-- WHAT IS NEEDED --
Extract the lines from the one containing "Where should I" through the one containing "Action: (401, 20)", both included, and reproduce them unchanged. Omit the pictures.

-- Target coordinate entries --
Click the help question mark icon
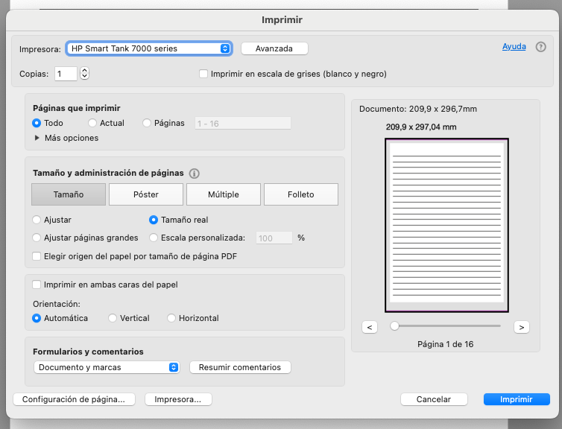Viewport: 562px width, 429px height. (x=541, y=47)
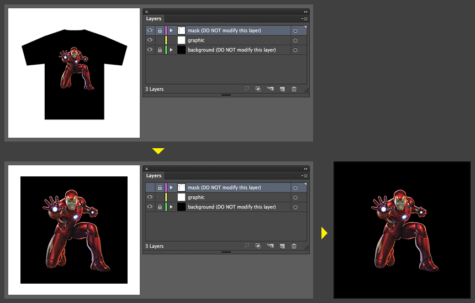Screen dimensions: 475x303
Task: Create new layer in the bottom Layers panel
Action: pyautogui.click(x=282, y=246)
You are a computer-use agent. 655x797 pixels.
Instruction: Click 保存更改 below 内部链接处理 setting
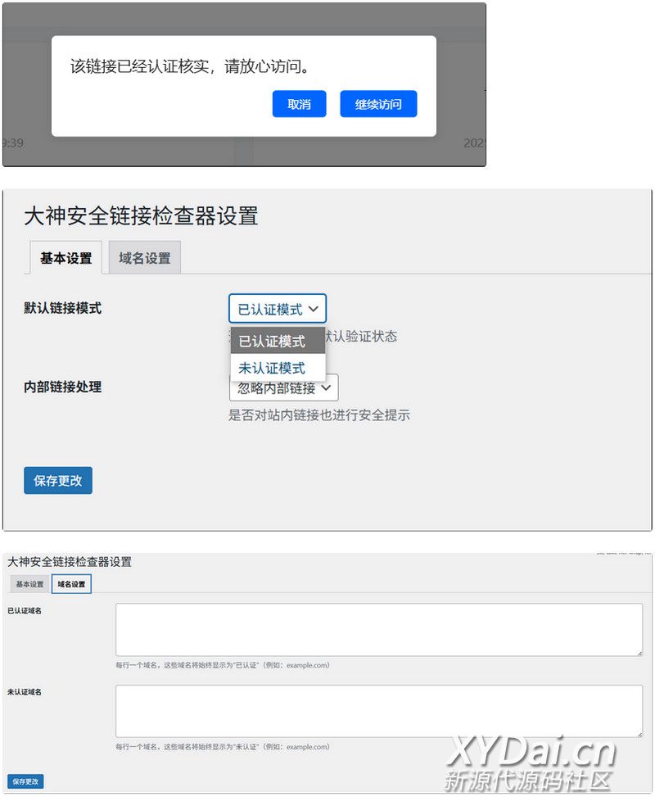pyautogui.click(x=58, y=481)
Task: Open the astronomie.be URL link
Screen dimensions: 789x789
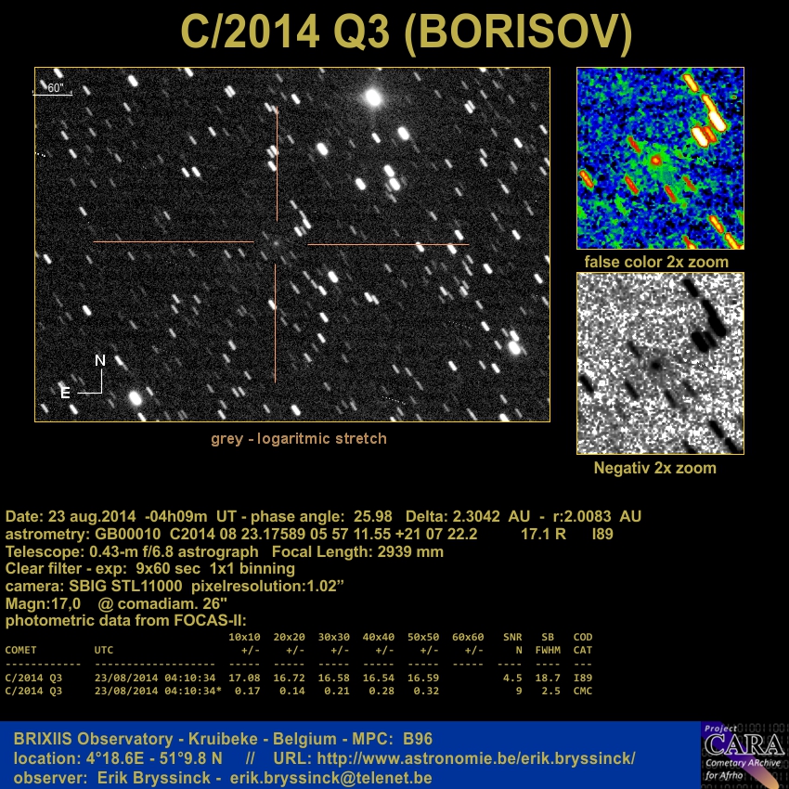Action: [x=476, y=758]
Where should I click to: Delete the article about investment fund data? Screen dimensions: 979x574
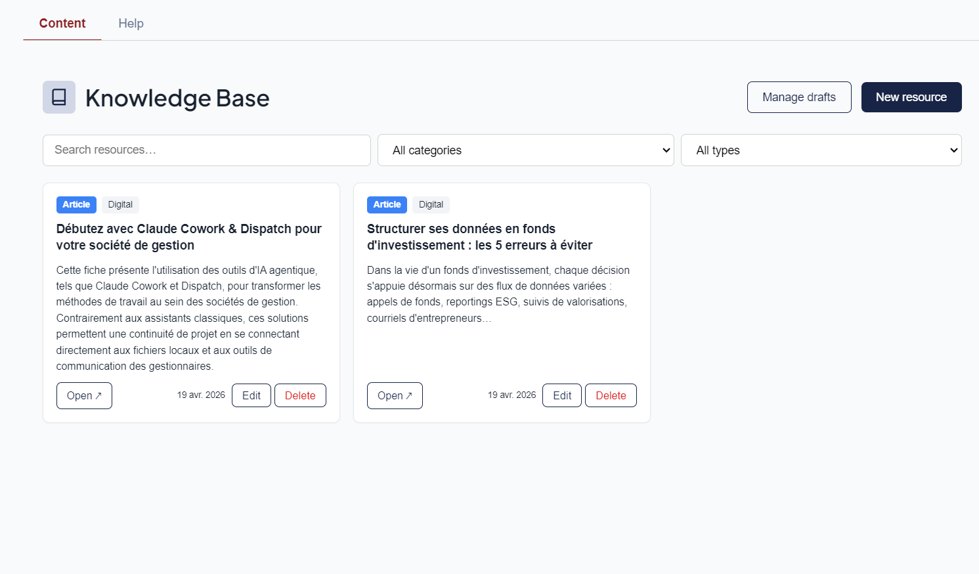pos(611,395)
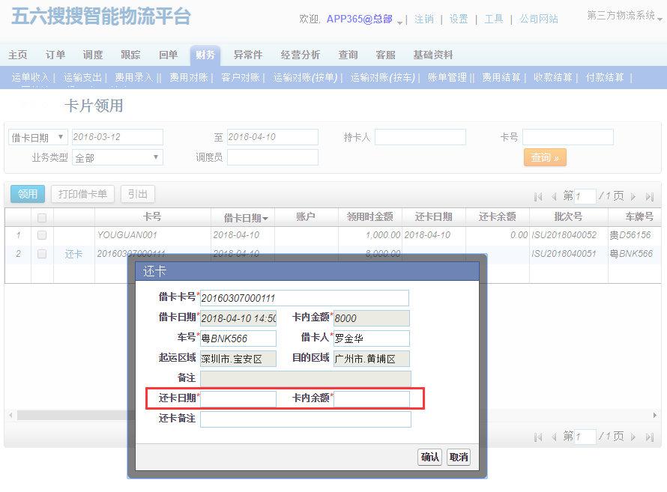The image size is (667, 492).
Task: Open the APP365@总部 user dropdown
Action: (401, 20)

* * *

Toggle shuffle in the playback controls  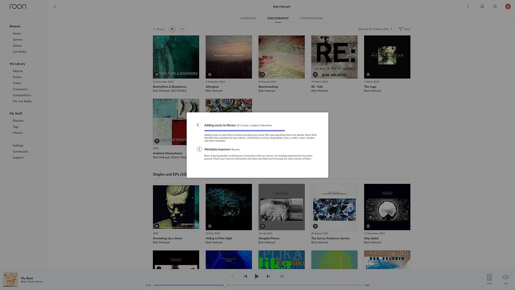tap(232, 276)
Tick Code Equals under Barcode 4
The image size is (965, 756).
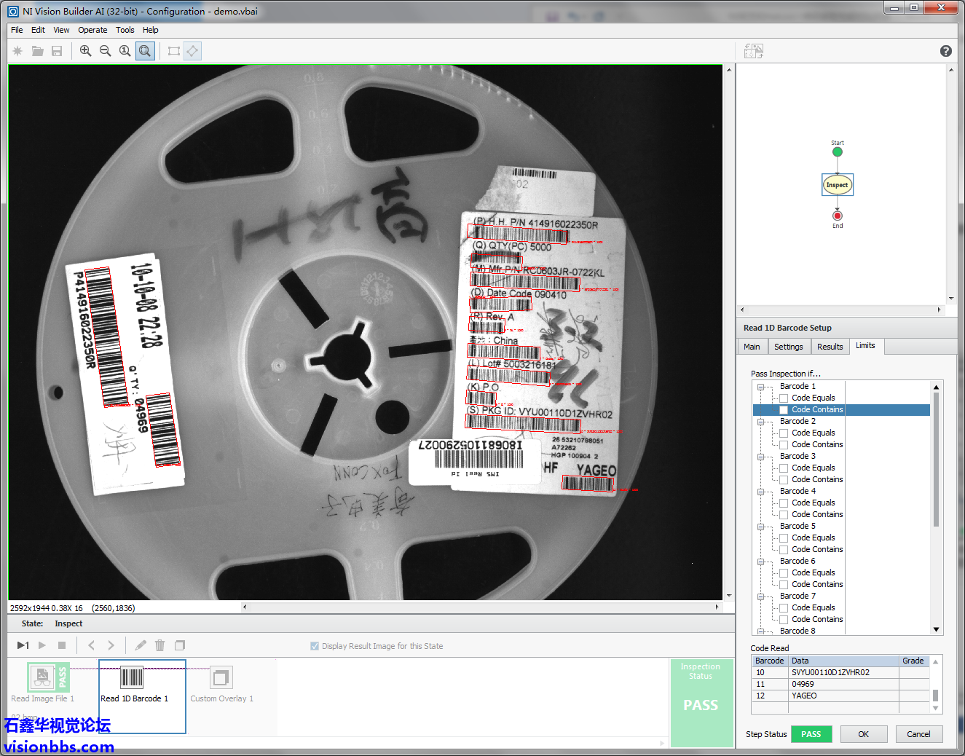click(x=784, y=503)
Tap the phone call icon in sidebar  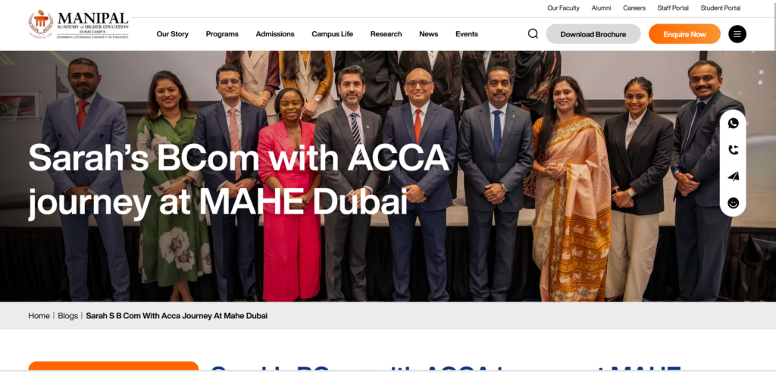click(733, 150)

---

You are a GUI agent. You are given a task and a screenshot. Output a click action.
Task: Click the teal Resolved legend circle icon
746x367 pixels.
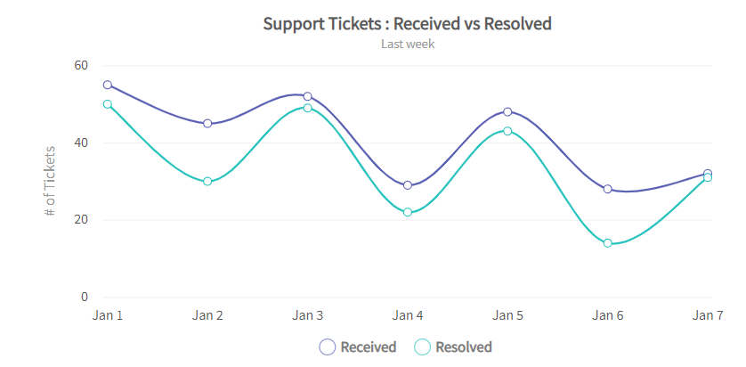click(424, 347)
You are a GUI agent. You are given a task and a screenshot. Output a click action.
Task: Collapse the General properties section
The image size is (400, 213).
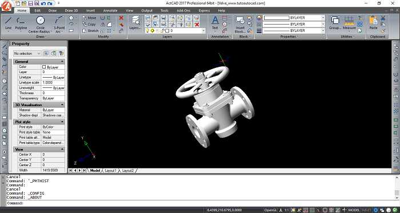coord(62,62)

-- CORRECT RESPONSE --
Where should I click to: Delete the article about investment fund data? Screen dimensions: 979x574
pos(611,395)
The image size is (667, 492).
Task: Open the APP365@总部 user dropdown
Action: (401, 20)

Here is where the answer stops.